I’m about to use a word I’ve never used before: infantilize. It means to treat someone as a child or in a way that denies their maturity in age or experience. It’s become the preferred tactic our government uses to manipulate the public. Worse, many citizens have consented to this manipulation. And even worse still, as a trend over time, it’s become conditioned behavior passed down from generation to generation.
This is not some mental construct conjured from my imagination. Let me take you back to October 15th, 1992, Richmond, Virginia where a presidential debate was taking place. A question came from an unidentified audience member who became notoriously known as “the pony tail guy.” You might remember the question:
I ask the three of you, how can we, as symbolically the children of the future president, expect the two of you, the three of you to meet our needs?”
It was a question that perfectly voiced the dysfunctional relationship that’s been developing for decades between citizen and government. Not only has government been treating us like children, many Americans have come to expect that treatment as a matter of course. I hesitate to use the word, but we’ve become infantilized.
When every human need becomes the responsibility of the State, the fundamental skills we associate with ordinary survival are no longer required. Food, shelter, clothing, and more can be easily acquired with little effort and little or no cost. More recently, another basic survival skill—maintaining and improving one’s health—is not only sponsored by the government, it’s compulsory.

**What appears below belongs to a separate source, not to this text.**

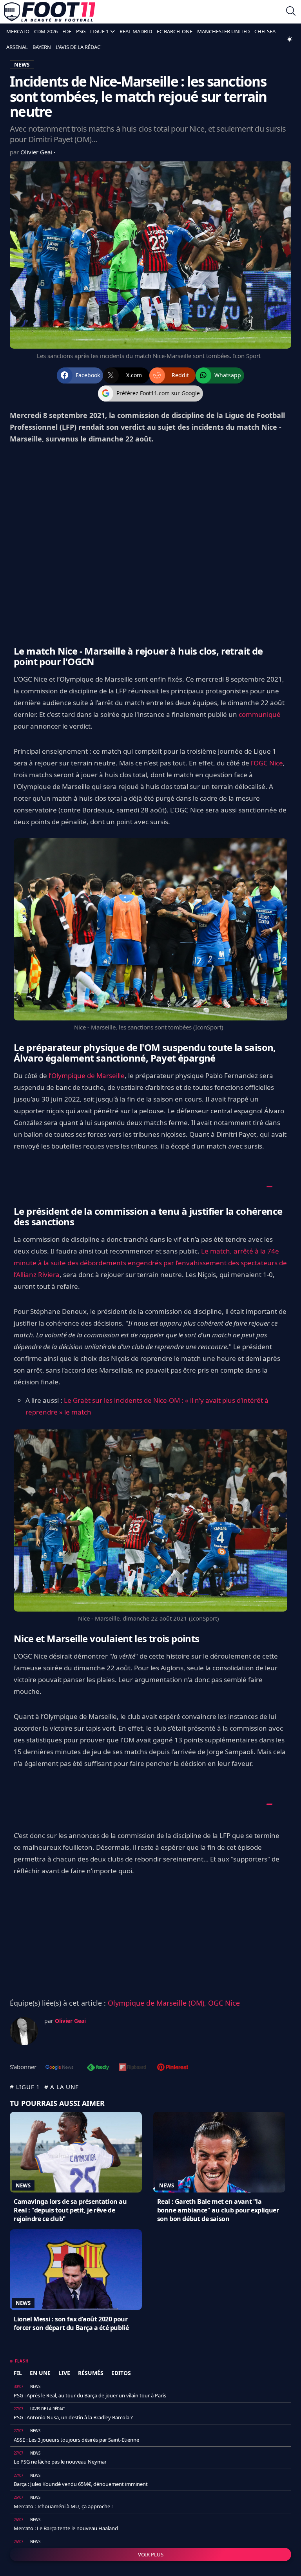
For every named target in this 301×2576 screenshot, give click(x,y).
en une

There are those who will tell you that all of this is a good thing. After all, everybody is being taken care of, aren’t they? The downside, of course, is that many Americans have lost their basic ability to survive. Just like a completely dependent infant, they’re lost without adult supervision.

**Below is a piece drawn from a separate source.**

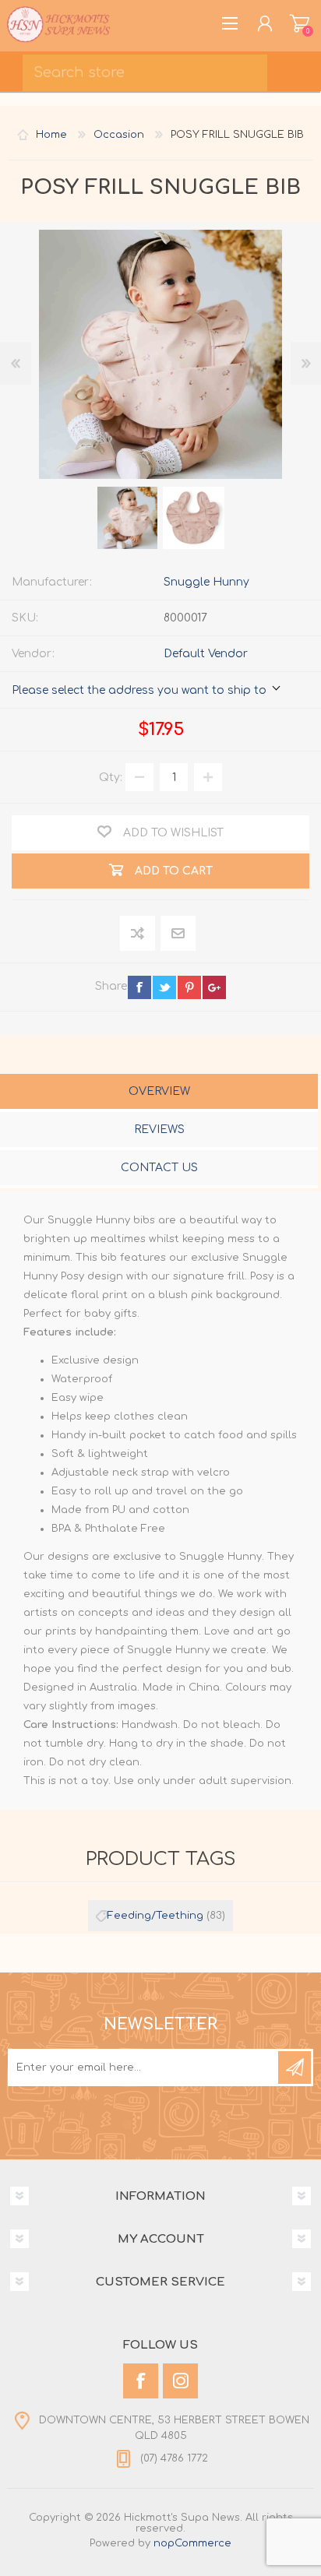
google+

Every time there’s a disaster where people need some kind of emergency assistance, the evidence is seen. The citizens most dependent on government are always the ones who suffer the most. Not because they’re poor or underprivileged, but because they don’t know how to fend for themselves when circumstances make it necessary. Figuring out how to survive in an emergency situation doesn’t seem to be part of the basic skillset of many Americans.
I suppose you can take some kind of demented comfort in the knowledge that no matter what skills you may lack— be it reading, writing, or even speaking—and no matter how tragically incompetent you may be, you’ll be provided for. You don’t even have to do or say anything. All you need to do is make some kind of pitiful noise, and the State hands you a little bag of goodies.
That “pony tail guy” may have been more prescient than we know. As the “president’s children” we’re living in a country that’s been gradually turning into one big state-supported day care center. And we’ll tolerate this utter lack of individual independence as long meal times are served on schedule.